Так я рассчитывал погасить волну негатива в мою сторону. Это уже моя задача, как вплести лозунги и отсылки к чаяниям коммунистической партии, чтобы в присутствии постороннего человека, который мог бы написать статью, никто бы не стал категорически высказываться против нововведений. Что касается второго, то есть статьи в газете, то законы пиара и раскрутки личности работают и в условиях развитого социализма. Чем чаще я буду мелькать на страницах прессы, а возможно, в телевизоре (тут надо отдельно постараться), тем больше нужных и разных людей меня увидят. Наверняка попробуют привлечь к какой-нибудь работе. Ну а там главное не оплошать.
Ничего, я даже бурсу, которую все считают просто днищем, сделаю ступенькой в своей карьере.
Мы ещё сидели за столом, исполнили, наверное, с десяток песен, сорили анекдотами. Но было очевидно, что пик веселья и задора пройден. Несмотря на то, что захмелевшая Наташа Ростовцева не просила, а требовала похода в баню всем вместе и голышом, скоро все стали собираться. Какая бы компания не была разгульная, но, к их чести, они хотя бы вспомнили, что завтра рабочий день. Кому-то нужно показаться на работе, а кому-то зубрить, чтобы не запороть сессию.

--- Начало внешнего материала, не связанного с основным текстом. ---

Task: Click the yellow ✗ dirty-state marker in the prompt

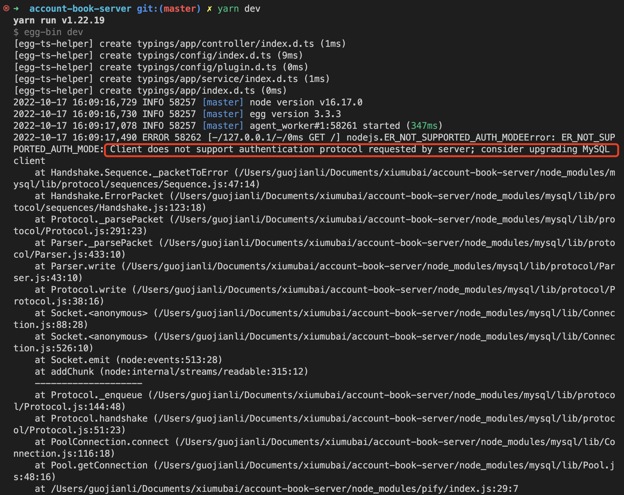Action: pos(209,9)
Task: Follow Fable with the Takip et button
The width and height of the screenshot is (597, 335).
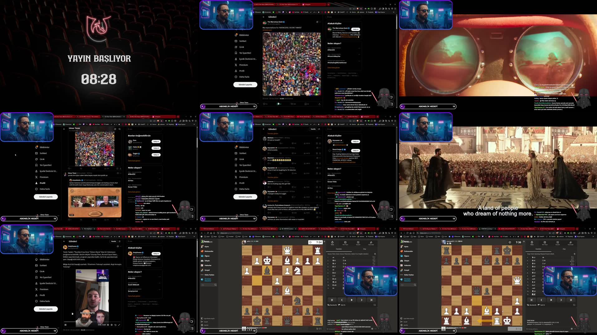Action: [x=156, y=148]
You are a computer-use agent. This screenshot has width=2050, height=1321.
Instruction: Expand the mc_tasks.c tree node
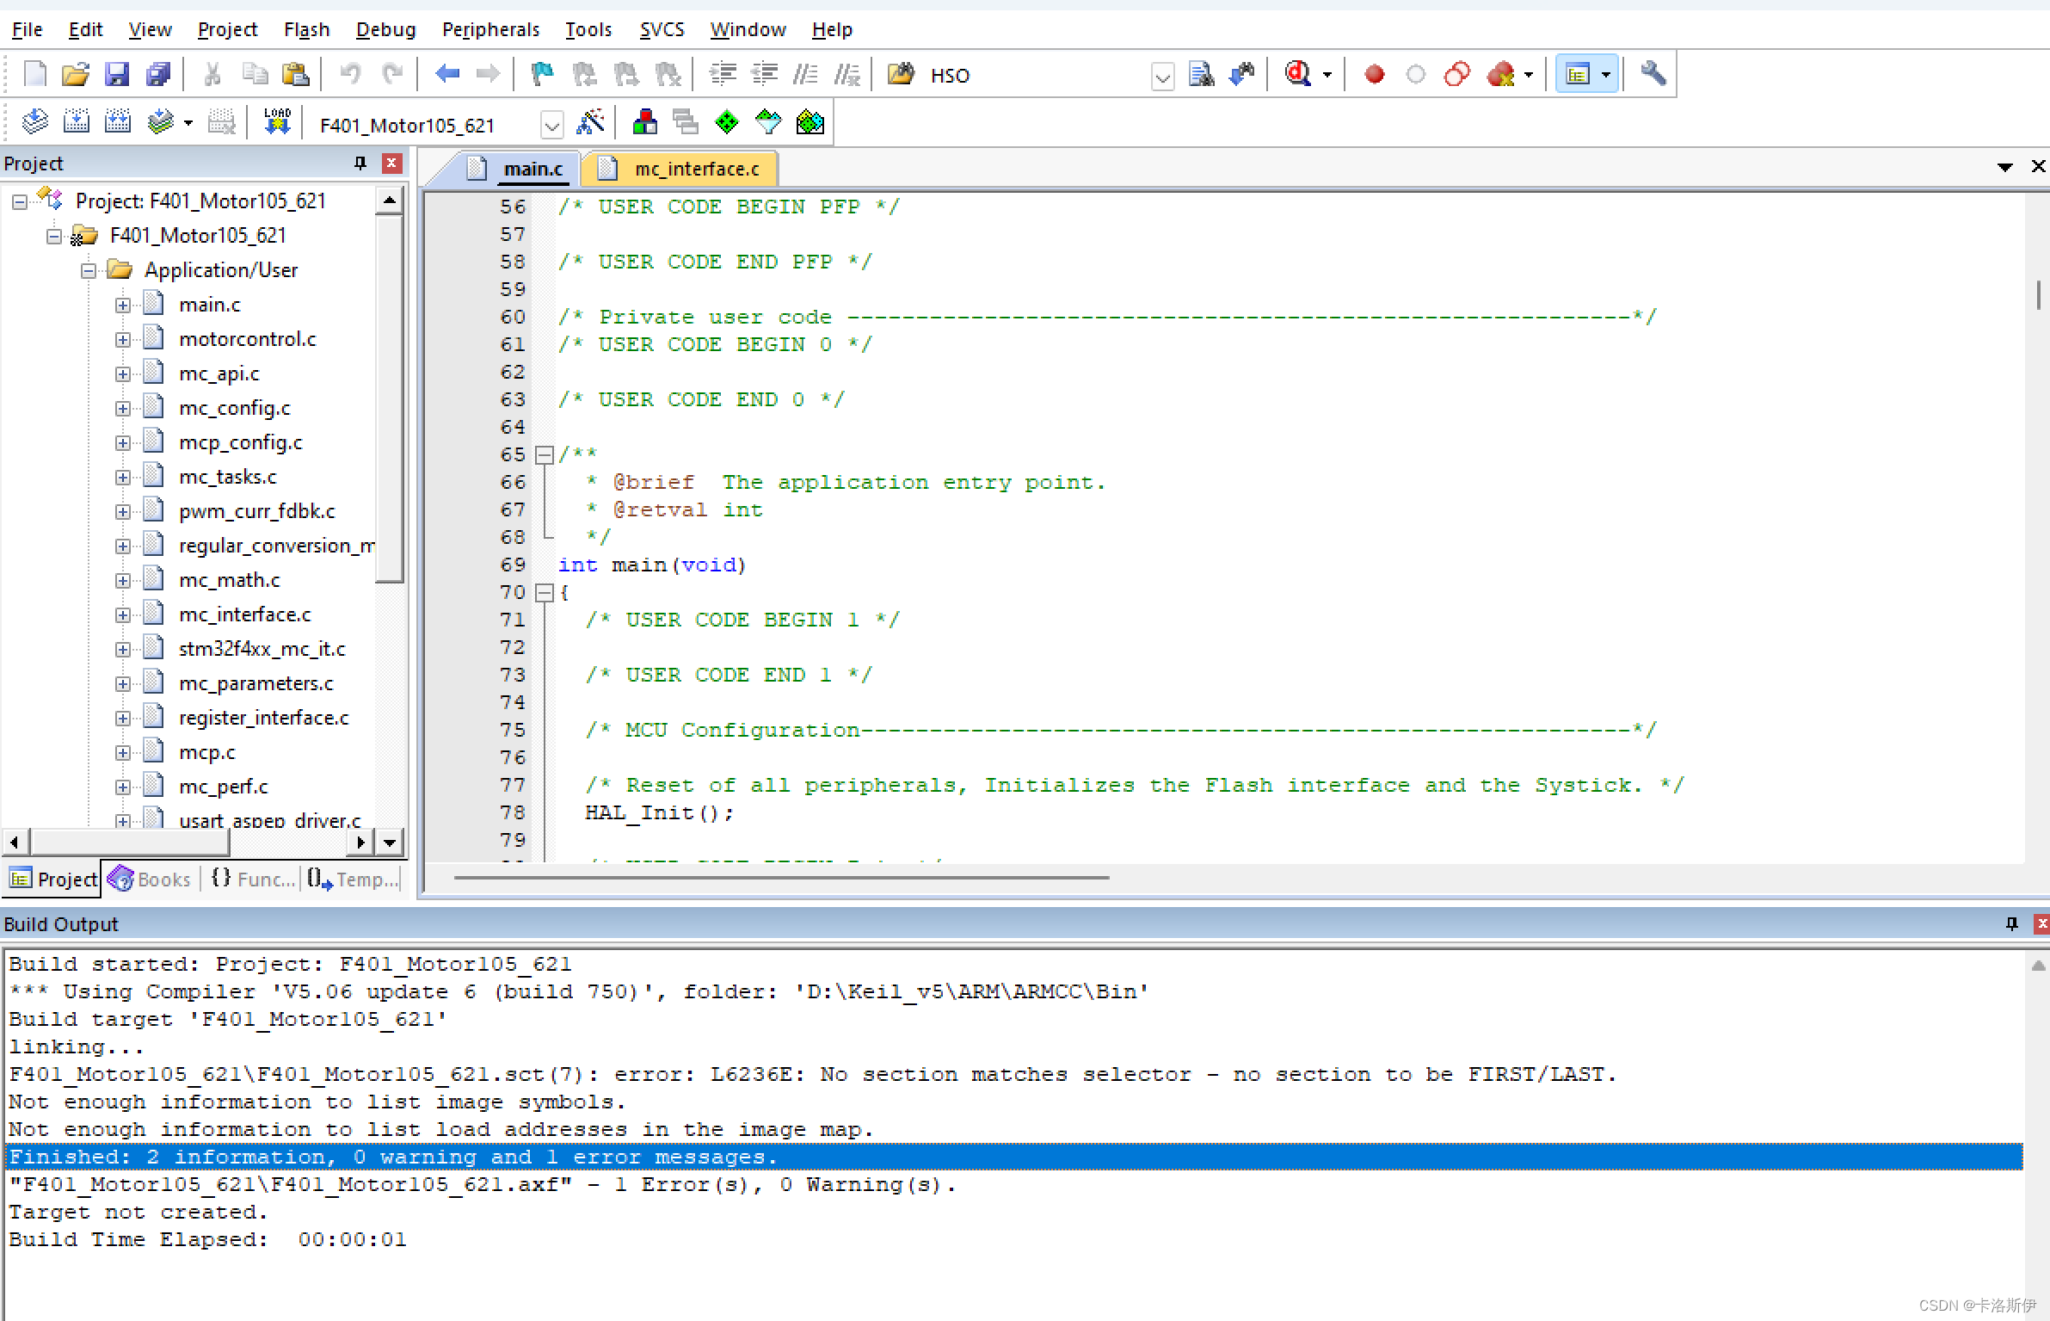123,478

Меня доставили к крыльцу общежития. Перекинувшись лишь парой слов с вахтёршами, я отправился к себе в блок. Хорошо, что вахта сменилась, и не было укоризненных взглядов в мою сторону, что я, такой изменщик, без Танечки с какой-то мутной компанией поехал гулять. Впрочем, то, что я вернулся трезвым, могло разом скостить обвинительный приговор от скучающих на вахте женщин.
Уже во временном своём жилище меня влекло две вещи. Первая — принять душ, даже пусть и холодный, так как я не успел к тому часу, когда ещё давали горячую. Вторым порывом было срочно достать личный дневник моего предшественника. Любопытство взяло верх, и уже через несколько минут я листал толстую общую тетрадь.
— Вот же, конспиратор Рыжий! — воскликнул я.
Кроме всем понятных записей, там было ещё кое-что. И это что-то меня смущало — цифры, которые могли находиться возле странных имён, а скорее, прозвищ.
— Нужно встретиться с Пухлым до сентября, — прочитал я, а дальше были цифры.
Я разглядывал набор цифр, а потом взял листок и выписал табличку — буквы и их порядковый номер в алфавите. Попробовал соотнести цифры, которые были в дневнике, с этой нумерацией букв. И получилась абракадабра.